* WHAT YOU NEED TO DO *
The string "section" may appear in lines of the listing. Report each line where it does.

* RECORDS FOR THIS EXERCISE *
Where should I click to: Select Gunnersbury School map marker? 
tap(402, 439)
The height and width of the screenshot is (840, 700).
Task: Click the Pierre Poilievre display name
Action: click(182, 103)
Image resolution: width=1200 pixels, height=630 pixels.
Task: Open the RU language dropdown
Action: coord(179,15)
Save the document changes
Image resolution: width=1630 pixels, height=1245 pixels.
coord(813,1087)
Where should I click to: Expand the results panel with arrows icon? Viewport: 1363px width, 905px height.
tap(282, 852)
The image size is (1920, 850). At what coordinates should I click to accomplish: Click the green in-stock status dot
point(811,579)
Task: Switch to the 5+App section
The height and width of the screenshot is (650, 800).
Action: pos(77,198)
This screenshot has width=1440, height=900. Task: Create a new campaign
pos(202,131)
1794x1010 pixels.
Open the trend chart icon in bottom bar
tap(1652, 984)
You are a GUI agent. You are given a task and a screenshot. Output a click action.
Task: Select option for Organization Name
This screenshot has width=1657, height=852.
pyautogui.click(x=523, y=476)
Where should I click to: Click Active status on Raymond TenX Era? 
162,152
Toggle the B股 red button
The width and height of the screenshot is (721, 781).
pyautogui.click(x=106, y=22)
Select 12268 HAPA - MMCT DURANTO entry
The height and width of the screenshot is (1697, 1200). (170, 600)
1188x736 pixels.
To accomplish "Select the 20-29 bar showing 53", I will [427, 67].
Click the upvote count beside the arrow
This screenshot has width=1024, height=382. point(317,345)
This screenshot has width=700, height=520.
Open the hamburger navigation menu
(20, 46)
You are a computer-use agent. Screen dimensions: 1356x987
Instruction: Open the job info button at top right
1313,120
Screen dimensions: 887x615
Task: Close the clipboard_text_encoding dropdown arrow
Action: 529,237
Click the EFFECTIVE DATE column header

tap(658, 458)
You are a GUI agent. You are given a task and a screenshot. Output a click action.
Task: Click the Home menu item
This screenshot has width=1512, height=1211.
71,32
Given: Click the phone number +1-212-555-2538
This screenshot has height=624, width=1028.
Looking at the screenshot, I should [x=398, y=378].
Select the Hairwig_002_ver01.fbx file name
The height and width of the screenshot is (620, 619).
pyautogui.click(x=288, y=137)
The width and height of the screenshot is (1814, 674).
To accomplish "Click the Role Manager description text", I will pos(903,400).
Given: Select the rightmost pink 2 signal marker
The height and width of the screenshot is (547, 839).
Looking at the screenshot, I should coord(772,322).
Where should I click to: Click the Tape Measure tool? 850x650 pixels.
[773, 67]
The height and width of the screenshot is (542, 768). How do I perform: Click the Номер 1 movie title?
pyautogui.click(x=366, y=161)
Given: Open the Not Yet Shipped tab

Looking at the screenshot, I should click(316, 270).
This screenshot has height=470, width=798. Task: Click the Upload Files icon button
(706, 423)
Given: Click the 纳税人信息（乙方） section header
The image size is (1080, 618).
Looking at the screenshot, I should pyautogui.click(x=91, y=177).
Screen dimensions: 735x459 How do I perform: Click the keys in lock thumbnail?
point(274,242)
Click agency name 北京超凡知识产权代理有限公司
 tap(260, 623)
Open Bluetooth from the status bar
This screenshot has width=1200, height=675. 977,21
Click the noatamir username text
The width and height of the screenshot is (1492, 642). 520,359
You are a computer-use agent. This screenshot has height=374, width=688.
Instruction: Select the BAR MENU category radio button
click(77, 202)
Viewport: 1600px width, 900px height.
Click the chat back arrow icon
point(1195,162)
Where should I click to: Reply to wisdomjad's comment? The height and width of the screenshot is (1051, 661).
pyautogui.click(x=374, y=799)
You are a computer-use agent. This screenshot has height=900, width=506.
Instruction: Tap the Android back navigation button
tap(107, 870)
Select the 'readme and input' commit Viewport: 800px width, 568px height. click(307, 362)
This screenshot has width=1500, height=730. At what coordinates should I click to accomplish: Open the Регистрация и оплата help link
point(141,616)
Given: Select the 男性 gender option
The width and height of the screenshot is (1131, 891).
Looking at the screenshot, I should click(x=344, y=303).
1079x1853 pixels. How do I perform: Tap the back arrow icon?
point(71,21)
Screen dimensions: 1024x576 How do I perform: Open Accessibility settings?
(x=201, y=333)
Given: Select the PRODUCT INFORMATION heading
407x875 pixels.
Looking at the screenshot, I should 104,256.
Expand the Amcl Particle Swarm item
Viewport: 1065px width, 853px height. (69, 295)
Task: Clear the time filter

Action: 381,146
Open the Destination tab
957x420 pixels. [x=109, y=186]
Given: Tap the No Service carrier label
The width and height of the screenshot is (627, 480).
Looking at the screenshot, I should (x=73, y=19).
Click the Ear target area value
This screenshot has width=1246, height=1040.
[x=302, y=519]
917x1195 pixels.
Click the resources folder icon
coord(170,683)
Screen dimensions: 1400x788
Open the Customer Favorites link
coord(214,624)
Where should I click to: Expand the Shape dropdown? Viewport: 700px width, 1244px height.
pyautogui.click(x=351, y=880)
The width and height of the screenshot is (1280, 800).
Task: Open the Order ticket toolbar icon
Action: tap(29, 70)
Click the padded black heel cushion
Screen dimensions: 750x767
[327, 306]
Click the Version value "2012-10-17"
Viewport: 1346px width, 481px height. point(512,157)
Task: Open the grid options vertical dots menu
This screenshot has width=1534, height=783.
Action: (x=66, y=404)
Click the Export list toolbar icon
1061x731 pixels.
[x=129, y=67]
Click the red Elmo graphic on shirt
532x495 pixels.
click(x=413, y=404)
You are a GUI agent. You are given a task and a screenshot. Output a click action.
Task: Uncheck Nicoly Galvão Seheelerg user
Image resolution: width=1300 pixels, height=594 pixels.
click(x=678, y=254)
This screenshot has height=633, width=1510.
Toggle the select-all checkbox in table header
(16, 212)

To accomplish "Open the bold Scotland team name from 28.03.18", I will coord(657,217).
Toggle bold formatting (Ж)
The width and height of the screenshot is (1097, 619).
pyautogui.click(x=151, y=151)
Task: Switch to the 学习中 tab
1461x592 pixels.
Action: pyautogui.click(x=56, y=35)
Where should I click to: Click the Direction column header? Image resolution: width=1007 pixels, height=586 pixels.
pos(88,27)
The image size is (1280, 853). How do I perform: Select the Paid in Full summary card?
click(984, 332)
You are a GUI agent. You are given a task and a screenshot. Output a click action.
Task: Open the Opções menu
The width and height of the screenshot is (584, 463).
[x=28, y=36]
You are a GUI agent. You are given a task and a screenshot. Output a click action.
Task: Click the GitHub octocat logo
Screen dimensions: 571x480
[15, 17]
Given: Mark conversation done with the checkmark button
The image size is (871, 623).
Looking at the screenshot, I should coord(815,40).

* EXERCISE RESULT *
Task: Switch to the 5+App section
Given: Click the 纳税人信息（乙方） section header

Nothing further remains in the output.